*Objectif annoncé*
Citez tel quel le passage du texte sur le maréchal Brune qui s'ouvre sur les mots « La nouvelle fit » et se termine par « était totalement mensongère[22]. ».

*Texte présenté*
Avant son départ de Toulon, vers deux heures du matin, Brune reçut du marquis de Rivière un laissez-passer lui permettant de rejoindre Paris. Le maréchal partit sous bonne escorte[16]. La première étape prévue était Avignon. Mais lors de la traversée d’Aix-en-Provence, reconnu par un groupe royaliste, il fut menacé et insulté[17]. Faisant fi de cette première alerte, au relais de Saint-Andiol, Brune congédia son escorte du 14e chasseurs dont les chevaux étaient harassés. Arrivé à Cavaillon, il fut informé que de toute façon ses soldats avaient reçu l’ordre de revenir vers Toulon[18].

L'ancienne place de la Comédie, actuelle place Crillon, où le maréchal Brune tomba dans un traquenard

Il continua pourtant sa route avec ses trois aides de camp Alard, Bourgoin et Degand, son secrétaire Le Guen, ainsi que le général de Loverdo[19]. Vaguement informés des troubles d’Avignon, ceux-ci l’engageaient à éviter cette ville[20]. On pouvait gagner Orange par la route de l’Isle-sur-la-Sorgue, mais le maître de poste s’y opposa déclarant qu’il lui fallait passer par Avignon pour relayer.

Simplement accompagné par Bourgoin et Degand, le convoi, réduit à deux voitures, une calèche et un cabriolet, arriva au pied des remparts d'Avignon le 2 août et pénètra dans la cité par la porte de l’Oulle à dix heures du matin. Il s’arrêta sur la place de la Comédie où se trouvait le relais de poste. L’heure exacte est connue grâce au rapport du capitaine Casimir Verger. Celui-ci, pris d’un zèle intempestif, décida d’examiner à la loupe les papiers de route bloquant le maréchal et son équipage pendant assez longtemps pour que Brune soit reconnu par « une tourbe d’insensés qui se décoraient du nom de royalistes »[21].

La nouvelle fit le tour de la ville. Pendant que l’on changeait les chevaux, un attroupement se forma autour de la voiture du maréchal. Ces excités – appelés verdets et trestaillons – étaient conduits par le négociant Soullier, un royaliste connu par sa violence et son irascibilité. Celui-ci accusa Brune d’avoir porté au bout d’une pique la tête de la princesse de Lamballe. Cette accusation était totalement mensongère[22].

*Informations fournies*

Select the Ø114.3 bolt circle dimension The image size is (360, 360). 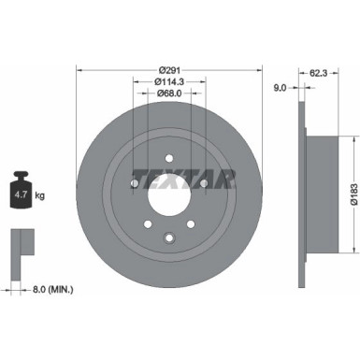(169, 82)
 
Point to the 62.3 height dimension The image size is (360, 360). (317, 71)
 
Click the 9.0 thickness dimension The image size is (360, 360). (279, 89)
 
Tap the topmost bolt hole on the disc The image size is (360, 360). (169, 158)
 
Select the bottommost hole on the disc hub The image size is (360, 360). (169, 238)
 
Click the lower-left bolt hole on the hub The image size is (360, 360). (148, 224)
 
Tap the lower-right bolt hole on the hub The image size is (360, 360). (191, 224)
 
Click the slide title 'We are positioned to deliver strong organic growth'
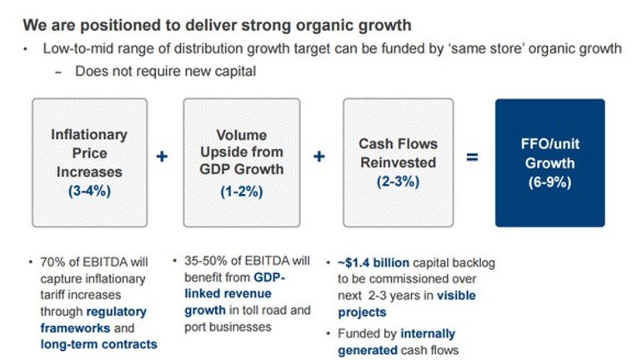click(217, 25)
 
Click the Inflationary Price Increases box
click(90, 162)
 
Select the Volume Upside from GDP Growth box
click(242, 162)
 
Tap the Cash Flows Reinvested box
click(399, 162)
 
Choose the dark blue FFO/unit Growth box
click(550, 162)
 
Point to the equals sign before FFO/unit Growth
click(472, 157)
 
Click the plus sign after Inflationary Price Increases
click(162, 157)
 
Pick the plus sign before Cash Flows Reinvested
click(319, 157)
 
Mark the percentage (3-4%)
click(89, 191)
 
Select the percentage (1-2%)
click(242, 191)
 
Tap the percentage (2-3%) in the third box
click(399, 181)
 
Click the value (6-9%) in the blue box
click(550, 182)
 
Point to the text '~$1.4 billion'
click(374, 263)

*Résultat obtenu*
La nouvelle fit le tour de la ville. Pendant que l’on changeait les chevaux, un attroupement se forma autour de la voiture du maréchal. Ces excités – appelés verdets et trestaillons – étaient conduits par le négociant Soullier, un royaliste connu par sa violence et son irascibilité. Celui-ci accusa Brune d’avoir porté au bout d’une pique la tête de la princesse de Lamballe. Cette accusation était totalement mensongère[22].